__Given task__: Pull out each line in the entries below that contains the word "Where". Match capitalization exactly.

==*==

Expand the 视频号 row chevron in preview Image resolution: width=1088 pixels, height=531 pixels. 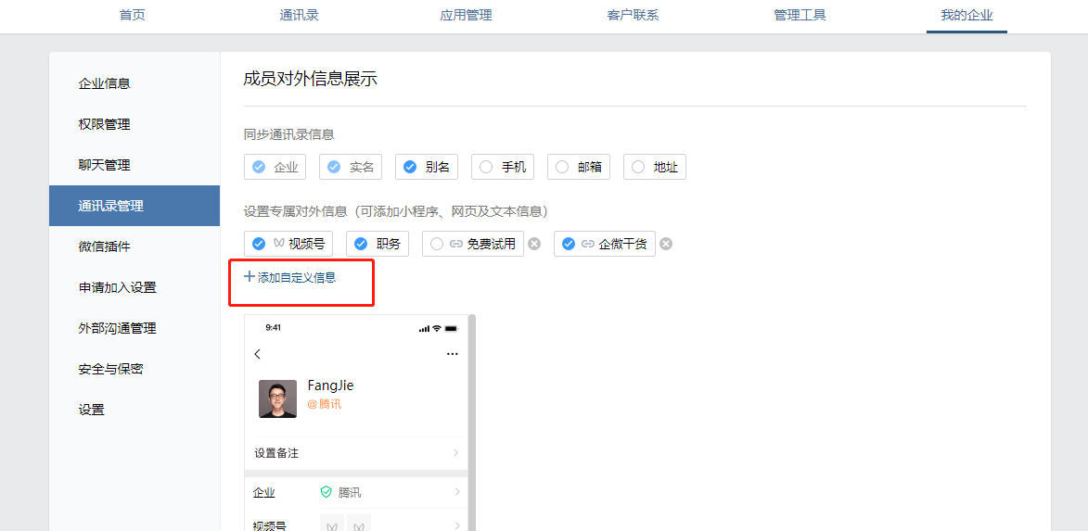[455, 525]
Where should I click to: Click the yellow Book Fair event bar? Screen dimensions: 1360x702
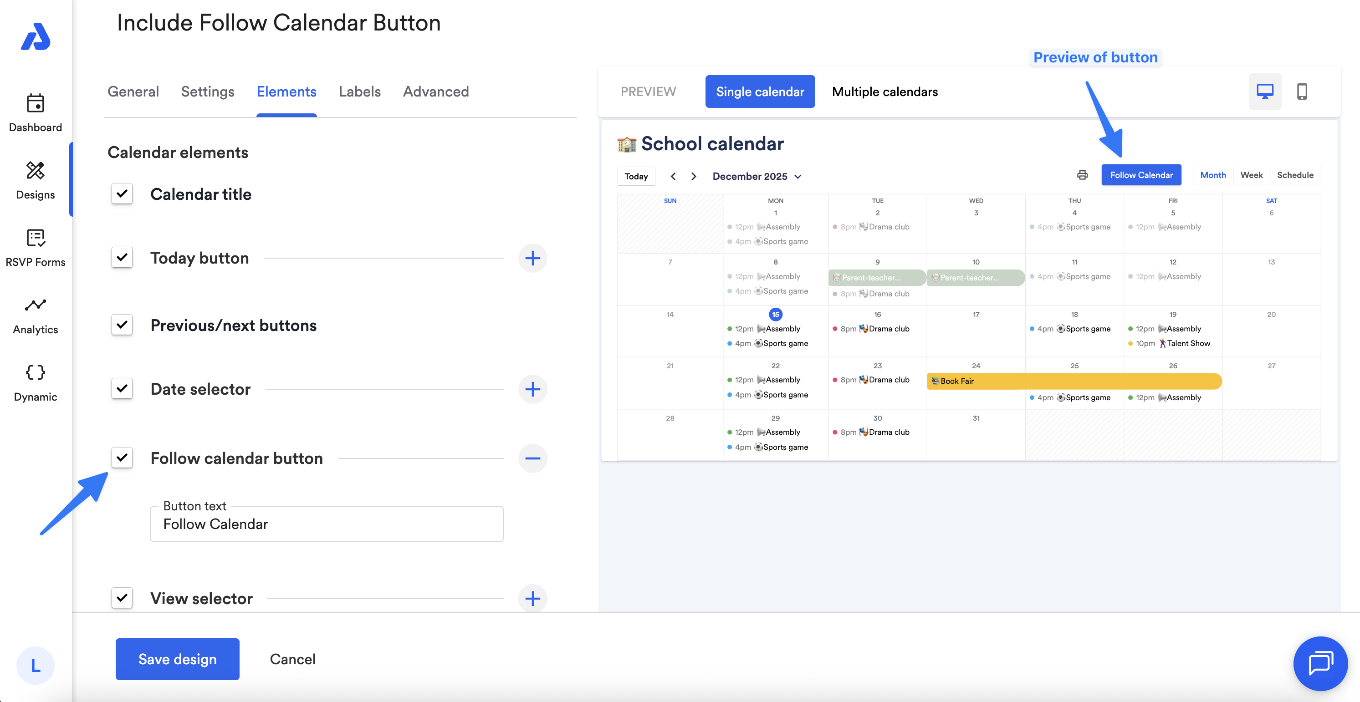tap(1074, 381)
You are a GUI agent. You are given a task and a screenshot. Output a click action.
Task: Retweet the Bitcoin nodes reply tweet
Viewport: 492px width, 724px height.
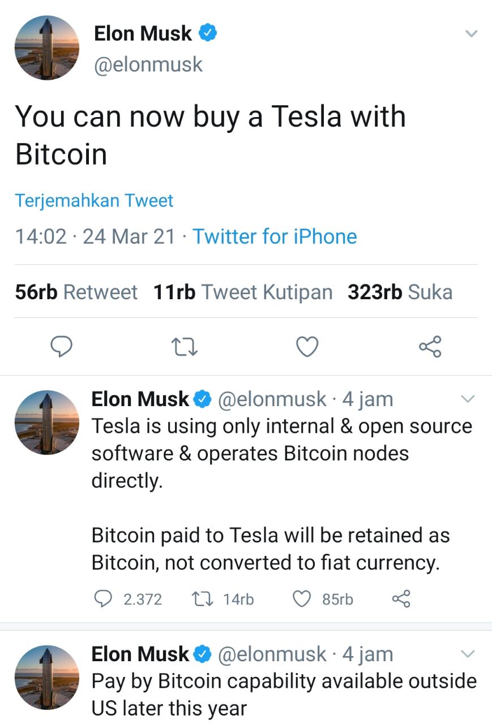click(x=202, y=598)
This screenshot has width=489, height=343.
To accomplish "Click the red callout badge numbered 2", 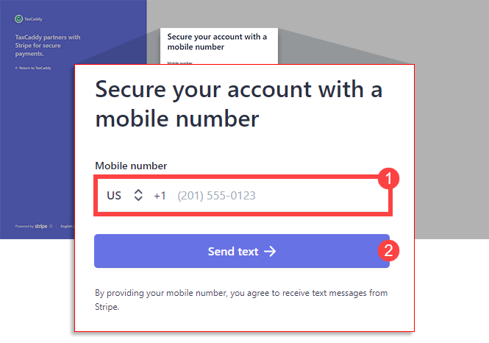I will pyautogui.click(x=390, y=250).
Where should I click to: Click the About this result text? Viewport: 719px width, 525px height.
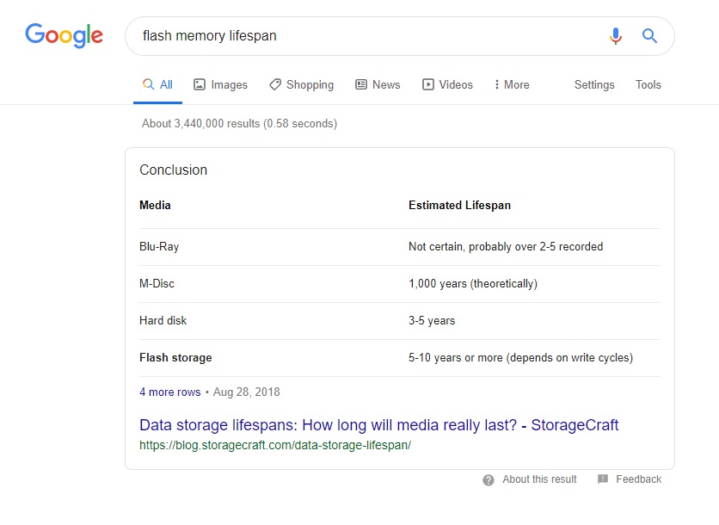click(x=539, y=479)
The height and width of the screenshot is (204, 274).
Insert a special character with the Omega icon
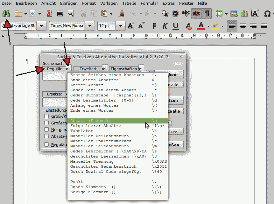pos(267,14)
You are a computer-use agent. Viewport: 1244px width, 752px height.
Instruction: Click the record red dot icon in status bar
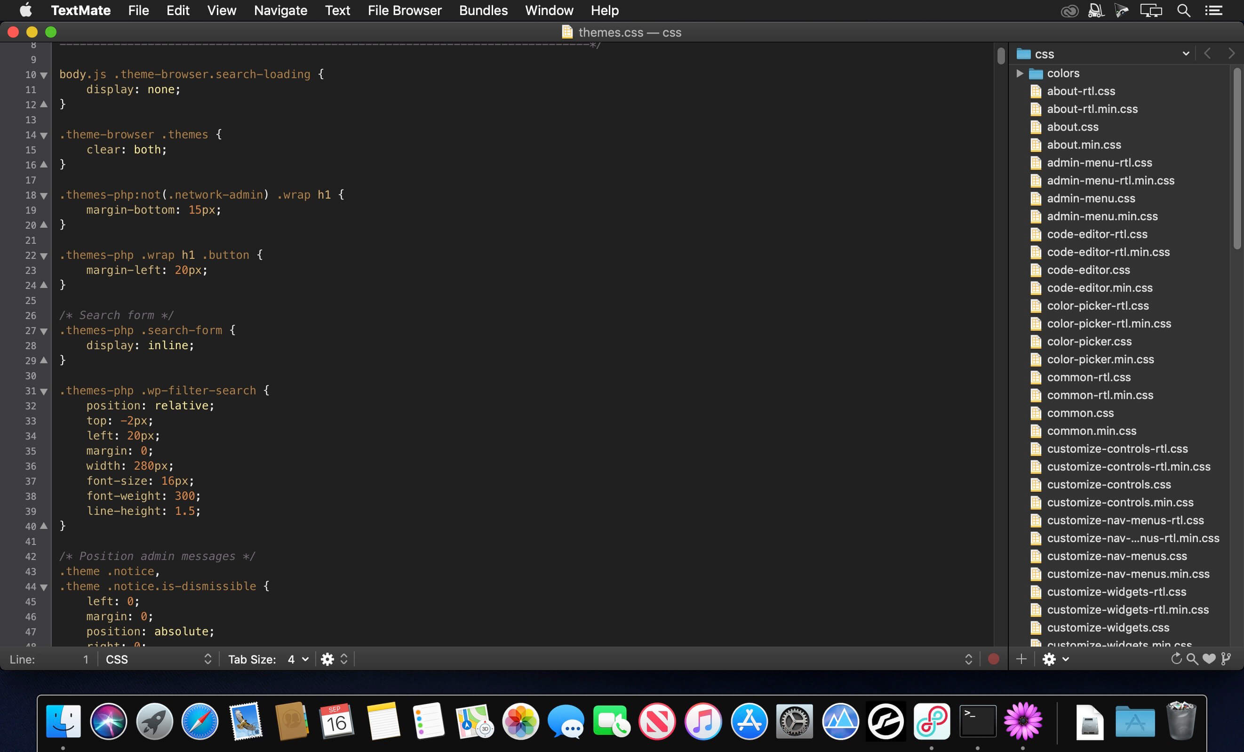pos(994,658)
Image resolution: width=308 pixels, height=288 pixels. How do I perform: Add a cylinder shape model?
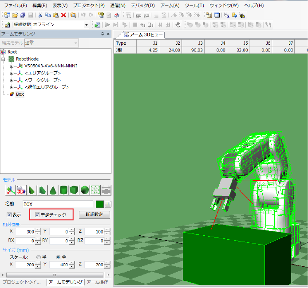pyautogui.click(x=63, y=190)
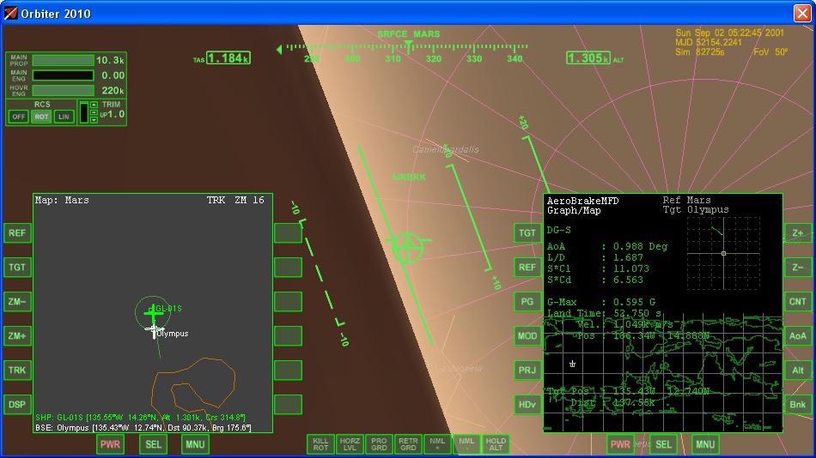Activate KILL ROT autopilot
Viewport: 816px width, 458px height.
pyautogui.click(x=320, y=443)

==*==

__Written response__:
Where should I click to: Click the yellow Book Fair event bar? Screen dimensions: 1360x702
Where should I click to: Click the About this result text? Viewport: 719px width, 525px height.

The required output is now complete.